StorONE Blog

Write-Caches Are Unnecessary

Write cache has been an essential component of storage systems for many years, designed to improve performance by buffering writes and minimizing disk access. However, the rise of new storage media has made write cache increasingly unnecessary, with some systems even moving away from it entirely.

StorONE is one such company that has developed a cacheless architecture that unleashes the performance potential of high-performance media.

Why Write-Cache Was Used in Storage

Historically, write cache was needed because hard drives were the primary storage media used in storage systems. Hard drives are slow compared to other media like solid-state drives (SSDs), and so buffering writes in cache helped to minimize the amount of time it took to complete a write operation. But with the advent of high-performance media like SSDs and NVMe drives, buffering writes in cache is no longer necessary.

The storage I/O stack is a software architecture that defines how data flows between a computer system and storage devices. The stack is composed of several layers, each with its own function and set of APIs. The layers include the application layer, file system layer, block layer, device driver layer, and storage device layer.

Each layer of the storage I/O stack adds a certain amount of latency to the data access process. For example, the application layer generates I/O requests that pass through the file system layer, where additional operations such as file locking and permission checks can add overhead. The block layer, which handles I/O requests at the block level, introduces additional overhead for operations such as queuing, scheduling, and caching. The device driver layer manages communication between the operating system and the storage device, adding further latency to the process. Finally, the storage device layer includes the hardware components that store and retrieve data, with its own set of latency-inducing operations such as seek time, rotational latency, and data transfer time, although this layer is the most optimized layer over all the above layers. 
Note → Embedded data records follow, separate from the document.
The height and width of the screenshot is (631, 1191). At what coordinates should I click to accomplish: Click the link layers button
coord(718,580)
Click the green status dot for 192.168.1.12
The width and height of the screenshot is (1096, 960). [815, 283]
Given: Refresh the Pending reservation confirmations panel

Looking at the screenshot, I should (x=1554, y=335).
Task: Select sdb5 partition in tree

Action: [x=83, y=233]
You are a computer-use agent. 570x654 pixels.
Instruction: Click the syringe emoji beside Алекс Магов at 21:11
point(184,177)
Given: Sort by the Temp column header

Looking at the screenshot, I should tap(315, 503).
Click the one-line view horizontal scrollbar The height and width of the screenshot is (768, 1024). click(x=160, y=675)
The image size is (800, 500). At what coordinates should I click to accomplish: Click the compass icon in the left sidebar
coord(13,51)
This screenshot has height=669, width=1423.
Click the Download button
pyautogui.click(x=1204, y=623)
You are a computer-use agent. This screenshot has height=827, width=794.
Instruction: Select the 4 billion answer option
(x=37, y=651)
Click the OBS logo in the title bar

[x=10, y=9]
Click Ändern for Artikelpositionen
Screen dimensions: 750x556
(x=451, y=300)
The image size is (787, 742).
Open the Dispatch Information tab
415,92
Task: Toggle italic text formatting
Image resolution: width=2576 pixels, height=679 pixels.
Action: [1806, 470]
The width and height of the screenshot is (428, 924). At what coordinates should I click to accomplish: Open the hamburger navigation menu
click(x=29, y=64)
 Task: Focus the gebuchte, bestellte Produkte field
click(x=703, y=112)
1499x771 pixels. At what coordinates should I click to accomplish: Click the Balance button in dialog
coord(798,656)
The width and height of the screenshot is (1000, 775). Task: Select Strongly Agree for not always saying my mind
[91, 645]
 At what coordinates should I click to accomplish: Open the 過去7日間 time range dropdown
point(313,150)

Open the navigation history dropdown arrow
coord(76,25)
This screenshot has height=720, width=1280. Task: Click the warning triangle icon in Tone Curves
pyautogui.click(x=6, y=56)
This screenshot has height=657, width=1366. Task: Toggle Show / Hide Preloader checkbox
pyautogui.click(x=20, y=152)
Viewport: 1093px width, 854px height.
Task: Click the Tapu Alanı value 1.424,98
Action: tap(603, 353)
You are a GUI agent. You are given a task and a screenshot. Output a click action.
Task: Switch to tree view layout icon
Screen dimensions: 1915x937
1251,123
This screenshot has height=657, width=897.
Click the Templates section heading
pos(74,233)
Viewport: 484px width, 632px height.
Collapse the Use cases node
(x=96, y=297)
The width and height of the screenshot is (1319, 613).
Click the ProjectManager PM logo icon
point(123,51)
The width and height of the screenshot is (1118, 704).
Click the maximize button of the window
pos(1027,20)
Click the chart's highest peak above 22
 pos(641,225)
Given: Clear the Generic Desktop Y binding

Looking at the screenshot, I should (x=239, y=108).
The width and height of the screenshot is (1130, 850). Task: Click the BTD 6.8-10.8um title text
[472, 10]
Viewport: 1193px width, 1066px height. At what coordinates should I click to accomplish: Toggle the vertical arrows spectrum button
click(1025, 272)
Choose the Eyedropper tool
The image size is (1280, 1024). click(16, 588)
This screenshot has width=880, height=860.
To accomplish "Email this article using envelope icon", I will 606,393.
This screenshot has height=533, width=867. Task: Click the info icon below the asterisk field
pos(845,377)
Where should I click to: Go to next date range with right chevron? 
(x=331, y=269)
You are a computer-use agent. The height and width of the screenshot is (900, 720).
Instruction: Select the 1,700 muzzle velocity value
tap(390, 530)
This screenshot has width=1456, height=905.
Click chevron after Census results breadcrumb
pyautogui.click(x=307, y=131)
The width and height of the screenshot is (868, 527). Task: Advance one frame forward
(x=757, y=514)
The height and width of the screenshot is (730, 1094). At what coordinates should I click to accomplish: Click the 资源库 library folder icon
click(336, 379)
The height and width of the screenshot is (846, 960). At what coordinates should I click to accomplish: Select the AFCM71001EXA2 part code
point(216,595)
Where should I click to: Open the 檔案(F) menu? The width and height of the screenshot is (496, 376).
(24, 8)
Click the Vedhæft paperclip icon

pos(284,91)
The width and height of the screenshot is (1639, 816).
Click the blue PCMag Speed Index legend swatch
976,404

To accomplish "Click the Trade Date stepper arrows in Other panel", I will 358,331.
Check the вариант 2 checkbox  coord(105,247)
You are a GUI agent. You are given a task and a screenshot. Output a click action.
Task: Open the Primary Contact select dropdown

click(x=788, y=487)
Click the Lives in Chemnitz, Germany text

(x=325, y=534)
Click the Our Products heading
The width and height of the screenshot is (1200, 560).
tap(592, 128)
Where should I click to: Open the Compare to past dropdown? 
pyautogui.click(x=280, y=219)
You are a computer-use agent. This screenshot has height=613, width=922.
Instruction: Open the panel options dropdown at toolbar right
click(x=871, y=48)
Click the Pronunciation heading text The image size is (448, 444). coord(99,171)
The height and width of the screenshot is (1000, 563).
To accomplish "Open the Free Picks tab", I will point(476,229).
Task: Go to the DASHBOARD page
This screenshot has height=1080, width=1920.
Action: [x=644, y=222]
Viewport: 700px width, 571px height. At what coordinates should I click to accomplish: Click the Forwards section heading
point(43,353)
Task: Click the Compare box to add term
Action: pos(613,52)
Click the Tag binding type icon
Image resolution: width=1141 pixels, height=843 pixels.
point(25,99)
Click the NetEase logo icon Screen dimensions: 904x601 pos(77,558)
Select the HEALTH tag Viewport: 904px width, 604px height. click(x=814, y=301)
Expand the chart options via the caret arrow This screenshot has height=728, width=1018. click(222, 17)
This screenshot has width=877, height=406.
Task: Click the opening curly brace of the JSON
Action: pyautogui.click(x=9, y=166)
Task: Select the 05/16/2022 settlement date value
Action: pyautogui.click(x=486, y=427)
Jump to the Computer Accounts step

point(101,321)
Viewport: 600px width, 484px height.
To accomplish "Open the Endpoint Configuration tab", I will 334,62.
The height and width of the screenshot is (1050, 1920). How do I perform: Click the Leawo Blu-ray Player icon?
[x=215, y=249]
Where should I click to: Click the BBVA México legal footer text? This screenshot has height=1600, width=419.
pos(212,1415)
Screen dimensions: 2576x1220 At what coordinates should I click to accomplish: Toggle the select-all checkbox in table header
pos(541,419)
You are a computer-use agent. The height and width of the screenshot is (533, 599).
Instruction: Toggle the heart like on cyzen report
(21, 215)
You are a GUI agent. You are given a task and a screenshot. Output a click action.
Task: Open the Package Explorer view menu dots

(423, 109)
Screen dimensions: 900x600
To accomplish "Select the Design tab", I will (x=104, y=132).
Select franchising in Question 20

These layers of the storage I/O stack are necessary for providing a robust and flexible storage system, but they also add latency to the data access process. The amount of latency introduced by each layer can vary depending on the specific hardware and software configuration. However, even small amounts of added latency can have a significant impact on application performance, particularly for latency-sensitive workloads such as database applications and virtualized environments, which is why write cache was placed in between the servers and the disks. 

Why Write-Cache is Becoming a Thing of the Past

Write-cache has hidden the poor performance of persistent media causing problems for storage systems designers and puts data at risk of loss. The first problem is that the write-cache acknowledges a successful write operation before the data is written to persistent storage media. The second problem is that in the event of a power failure or server crash, all the data in the RAM used for the write-cache is lost with no way to recover it.

This forces vendors to add complicated redundancies and processes to avoid data loss. 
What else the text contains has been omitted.